Let’s start by defining the big trouble-spots and also exploring an alternative and cost-effective way to counter these issues with the coParenter app:
1. Not Being on the Same Team
We could insert some sort of sports analogy here but the point of this is to maintain the focus on the health and wellbeing of the children. If you and your ex can make this paradigm shift in thinking, move past the pain/hurt, you will be well down the correct path for a strong co-parenting partnership.
Don’t dwell on the past. Accept that disagreements will occur and work through them. You may be on the same team but you are going to parent in your own way, accept that about each other.
All of this said, issues will occur. We know this. Chances are you both know how to push each other’s ‘buttons’. Before escalating things to a court case and months of drama, consider there may be another way. If you haven’t already discovered the power of our app, download it and give it a try for 30-days free of charge. When issues pop up you can use the help of a coParenter Professional from the palm of your hands to resolve whatever issue you may be struggling with ultimately saving you time and money.
2. Not Organized and Very Little Communication
Communication wires get crossed between married couples, never mind between well-intended co-parents. We realize there are a lot of moving parts with raising a family across two separate homes, there lies the need to make sure calendars are in-synch and plans are over-communicated. If you aren’t organized and don’t have good communication, then things tend to slip through the cracks and tensions can rise.

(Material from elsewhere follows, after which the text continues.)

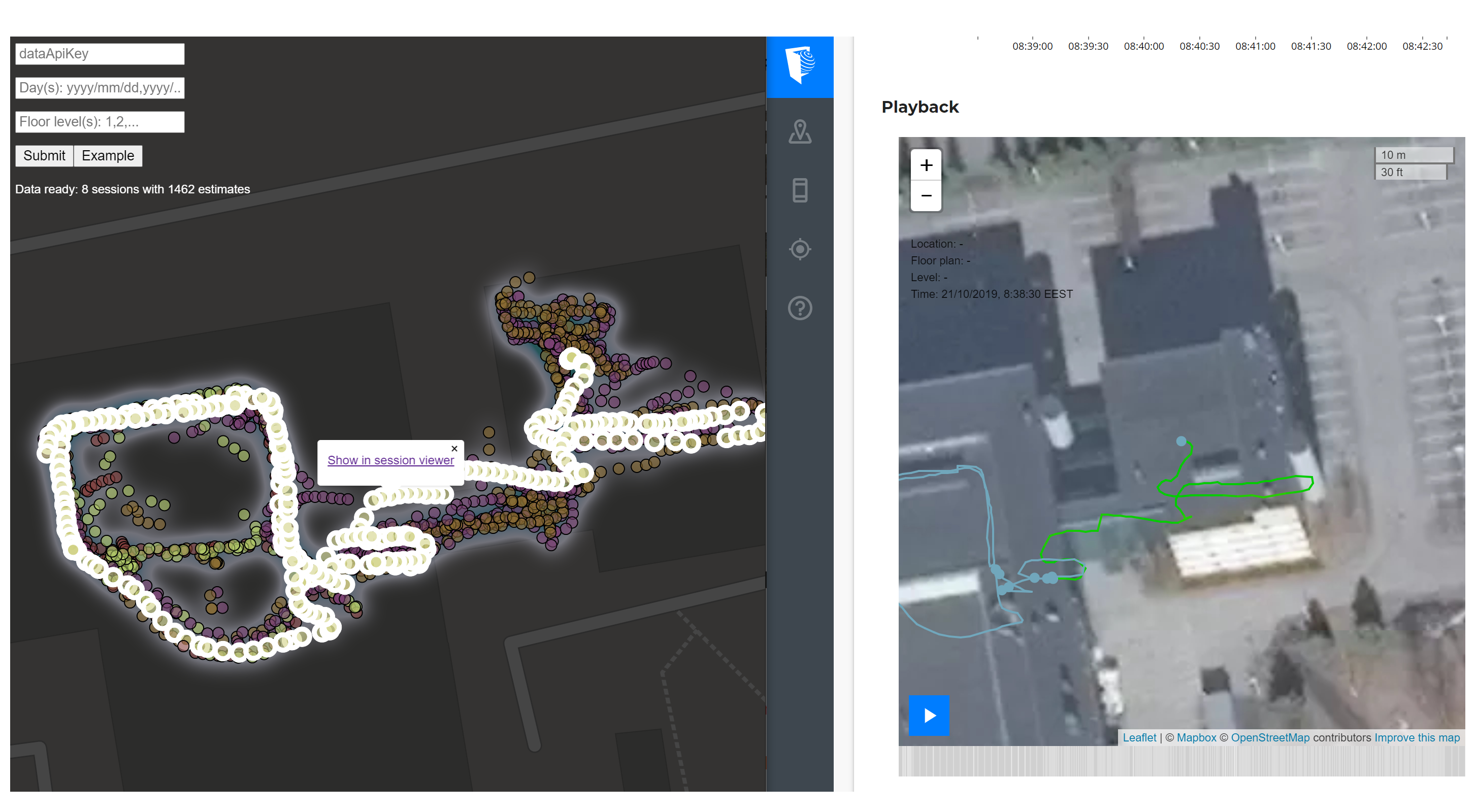Click the IndoorAtlas logo icon
This screenshot has width=1477, height=812.
(x=799, y=66)

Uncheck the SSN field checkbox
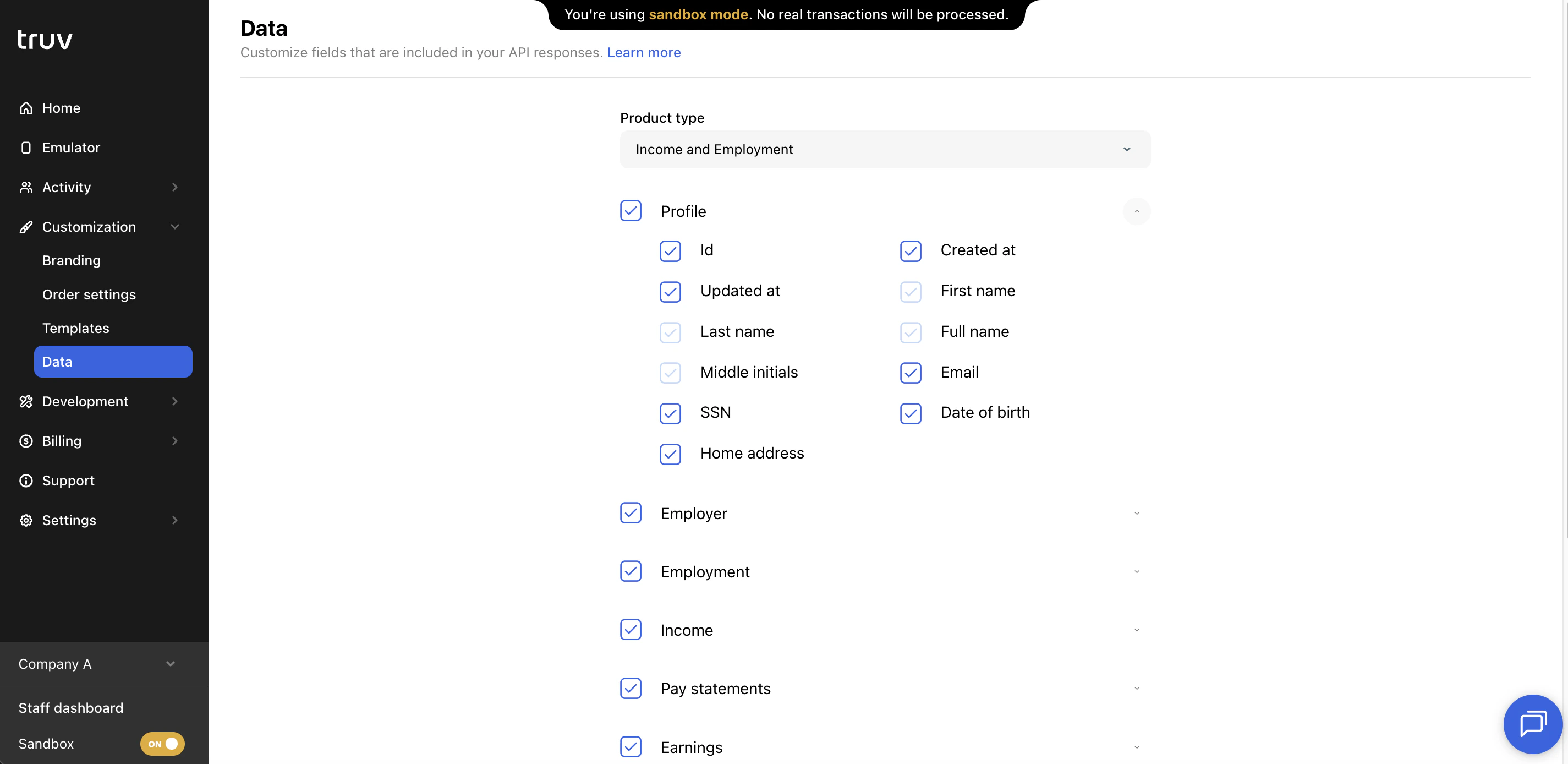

coParenter offers organizational tools that allow you to create a shared co-parenting family plan that allows you to draft holiday and vacation schedules and also expenses on the fly and once you both sign off on them they will be documented in the app.
3. Not Being Kind
Be kind to yourself. Be kind to your kids and be kind to your ex. Most of the time it means taking a moment or at least a deep breath before answering that snarky text message coming through from your ex. Or, turning a blind eye/ear to the kids when they appear to be acting out. At the very least you will need to adapt your tone and approach to keep situations in check.
There are immense amounts of stress involved in divorce, separation and restructuring your family into two households. All of a sudden, there are twice the moving parts and it’s easy for emotions to get turned up to full blast. We know this all too well, that’s why we have added language filters that prompt you when messaging with your co-parent in our app.
Being kind to yourself involves taking care of yourself, having friends and/or a therapist you can open up too. The same goes for your kids. They need a regular predictable schedule. Regular family time, time with their friends and check in with them often. Being kind to your ex pays back in dividends because over time it will be a two-way road (you’d hope).
Most of all, keep it on a positive note. Whether or not you realize it you are teaching your child valuable lessons about grit, perseverance, finding common ground and how to get along with others even if you don’t agree on everything. These are huge lessons and they are learning through your actions and the actions of your ex.